A decisão referendou medida individual do ministro Flávio Dino, proferida em fevereiro, na qual ele reconheceu a omissão do Legislativo em estabelecer regras sobre o tema.
O processo teve origem em ação da Coordenação das Organizações Indígenas do Povo Cinta Larga (PATJAMAAJ), que solicitou ao STF o reconhecimento da ausência de norma que garanta aos indígenas participação nos resultados da exploração dos recursos hídricos e minerais presentes em sua terra, situada em Rondônia.
Segundo a entidade, a população Cinta Larga sofre ameaças recorrentes de invasões por garimpeiros e convive com conflitos violentos relacionados à extração ilegal de minerais, situações que, de acordo com a organização, agravam a falta de renda e a exclusão econômica do povo indígena.
Além de manter o prazo dado por Flávio Dino, o plenário estabeleceu condições para a realização de atividades minerárias enquanto não houver lei aprovada pelo Congresso. Entre as restrições definidas estão a exigência de autorização pelos próprios indígenas e a vedação de ocupação de área superior a 1% da Terra Indígena Cinta Larga.
Também ficou determinada a obrigatoriedade de estudos de impacto ambiental e de planos de manejo sustentável para quaisquer intervenções. A fiscalização dessas exigências ficará sob responsabilidade do Ministério Público Federal (MPF).
Belo Monte
Em outra decisão citada pela Corte, no ano passado o ministro Flávio Dino havia determinado que comunidades indígenas afetadas pela construção da usina hidrelétrica de Belo Monte, no Pará, participassem dos lucros gerados pela obra.
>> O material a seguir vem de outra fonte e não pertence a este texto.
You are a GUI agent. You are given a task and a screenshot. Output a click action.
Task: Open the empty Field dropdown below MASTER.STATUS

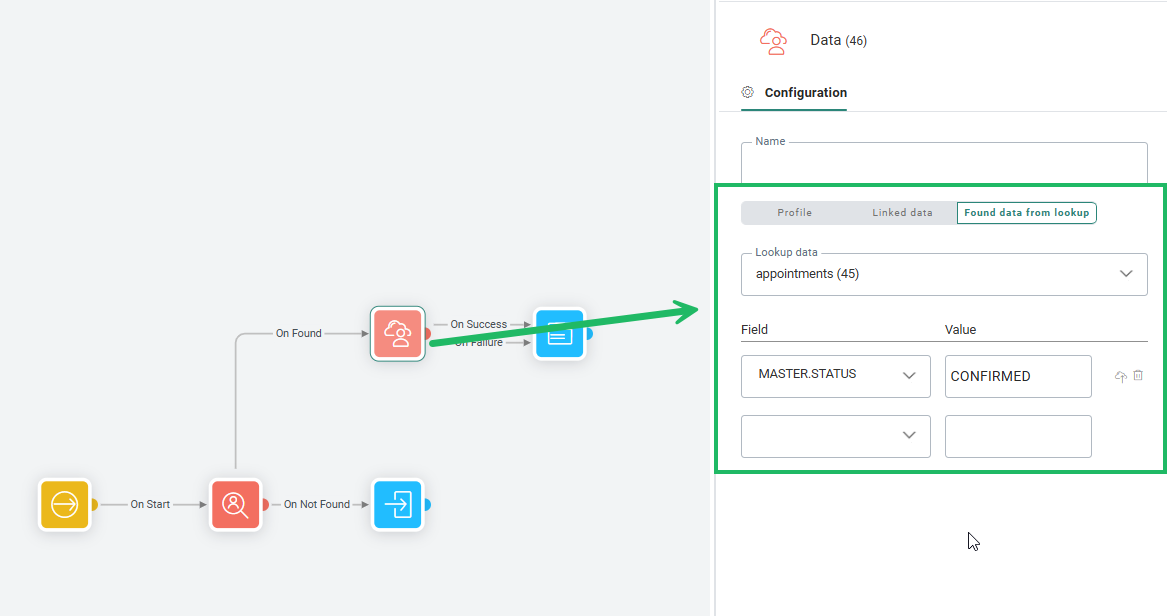(835, 436)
Pela liminar concedida na ocasião, essas comunidades devem receber integralmente (100%) o montante repassado pela concessionária à União.
Nessa mesma decisão sobre Belo Monte, o ministro também fixou prazo de 24 meses para que o Congresso edite norma específica tratando da participação das comunidades nos benefícios decorrentes da obra.